## Directions
Pull out every line below that contains the word "icon", and copy each one unchanged.

## Data provided
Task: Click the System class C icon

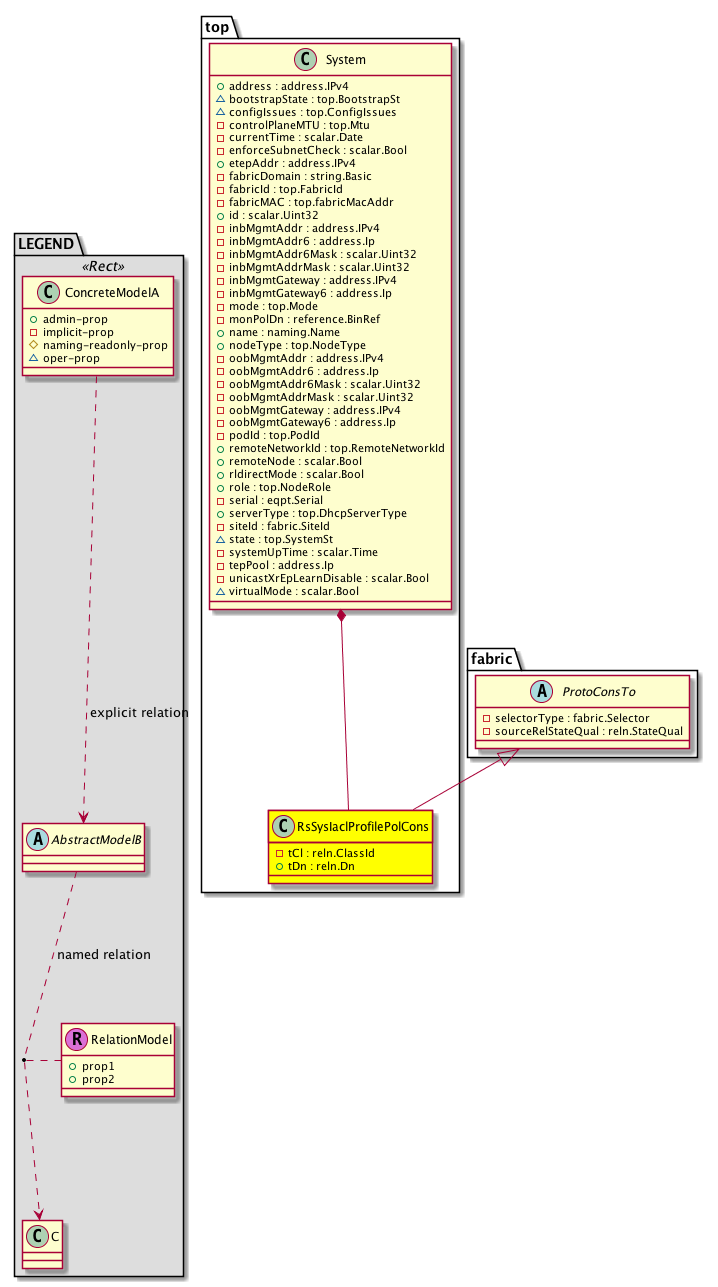Action: [x=309, y=61]
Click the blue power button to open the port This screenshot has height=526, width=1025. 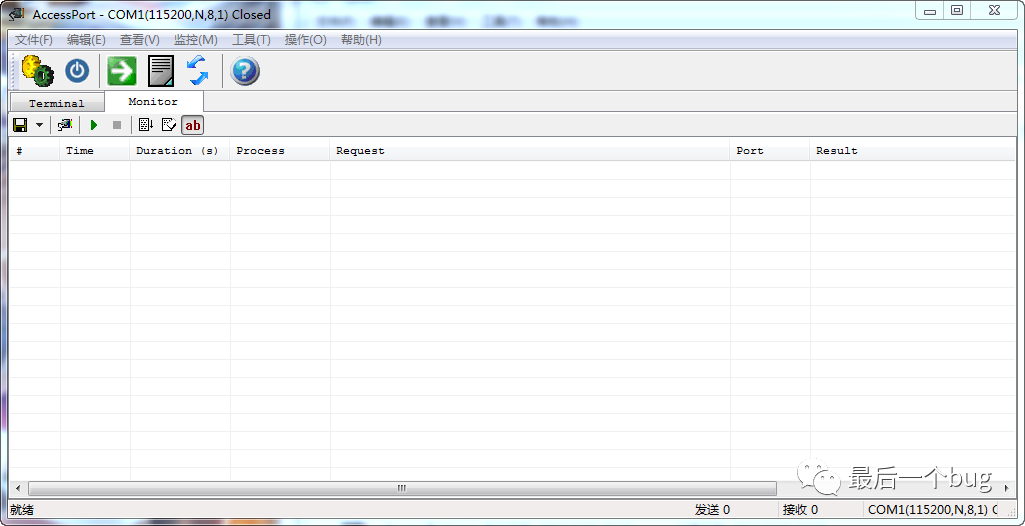click(x=77, y=71)
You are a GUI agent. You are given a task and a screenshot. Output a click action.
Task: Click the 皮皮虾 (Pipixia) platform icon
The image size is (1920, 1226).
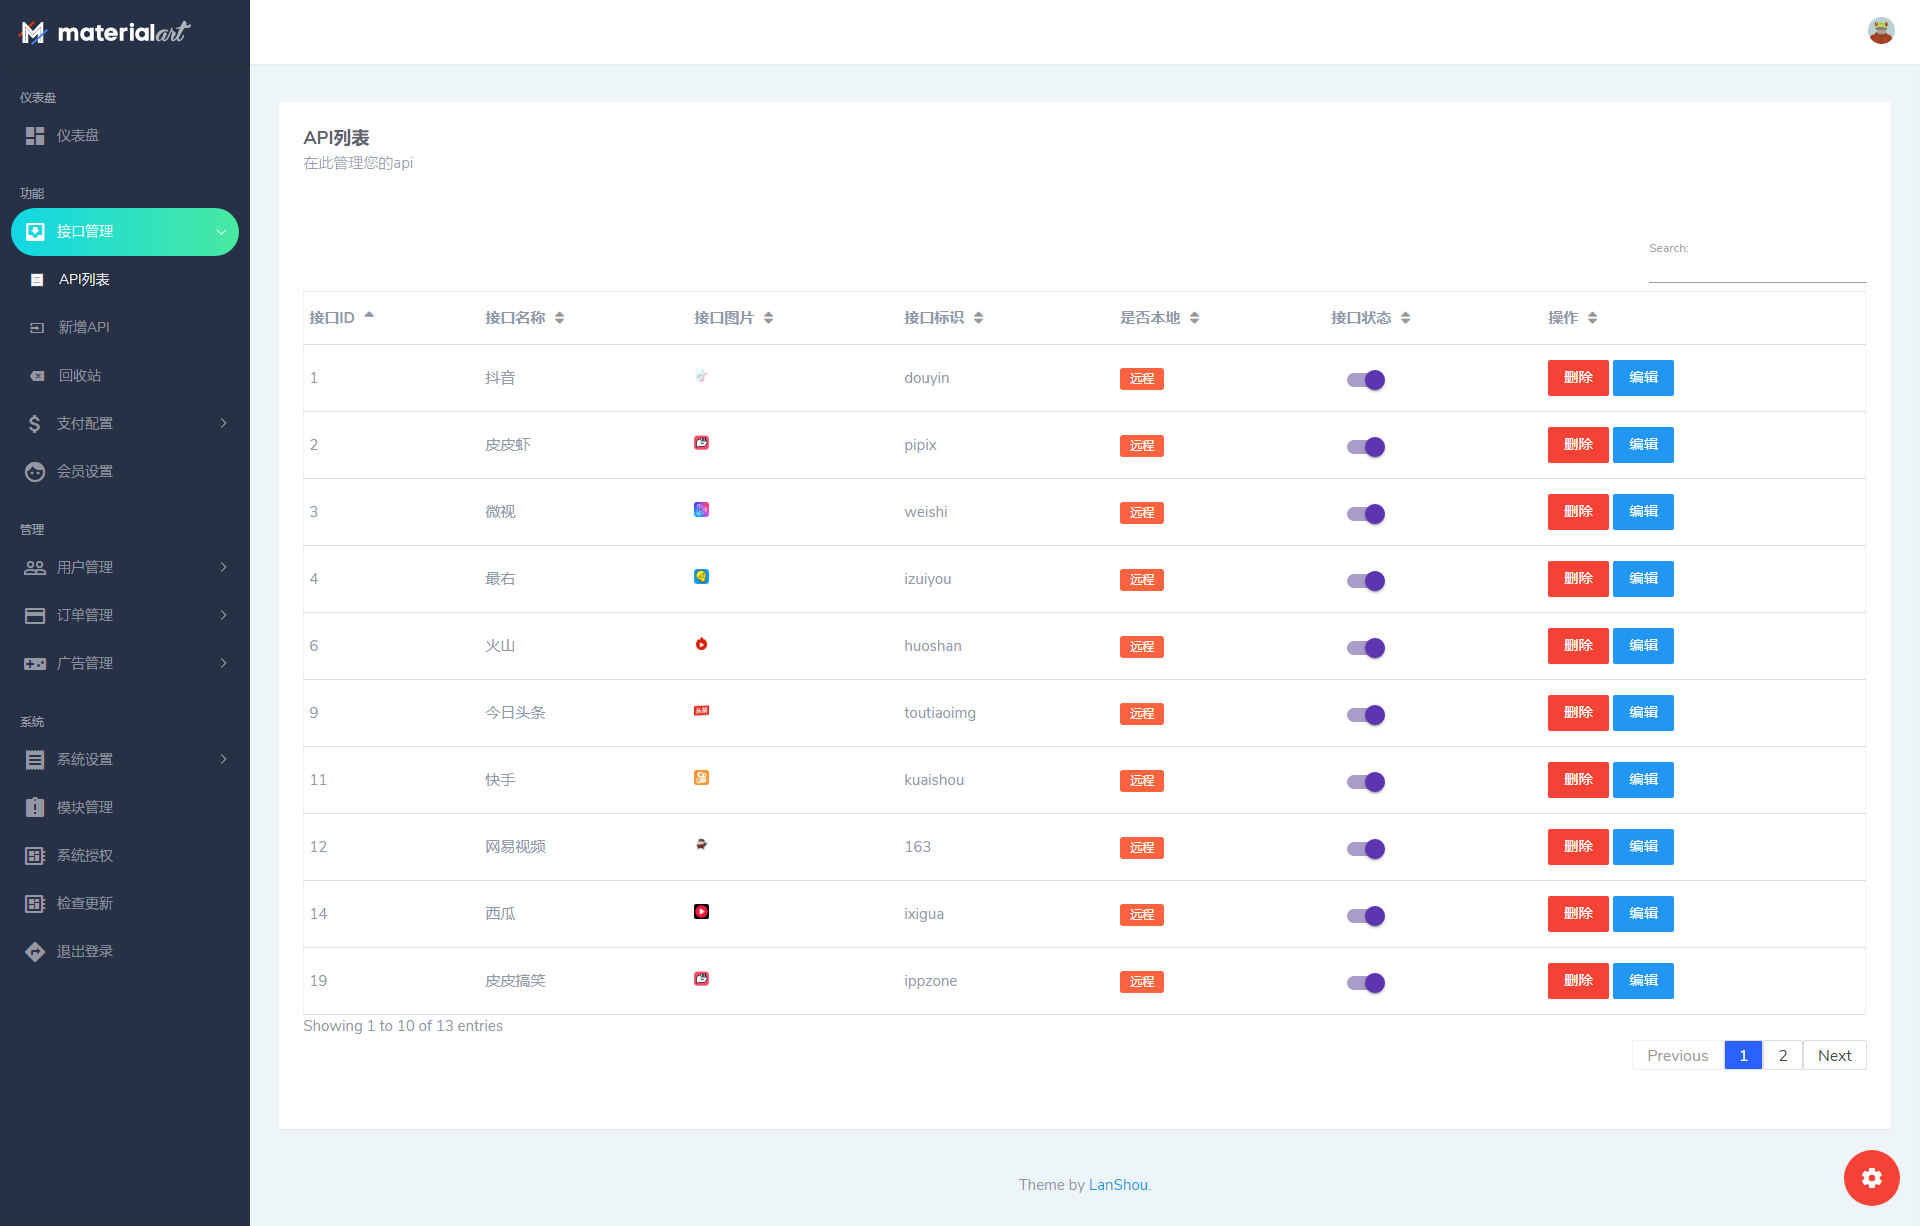(701, 442)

## Task answer
Task: Click the System class C icon
Task: Click the 皮皮虾 (Pipixia) platform icon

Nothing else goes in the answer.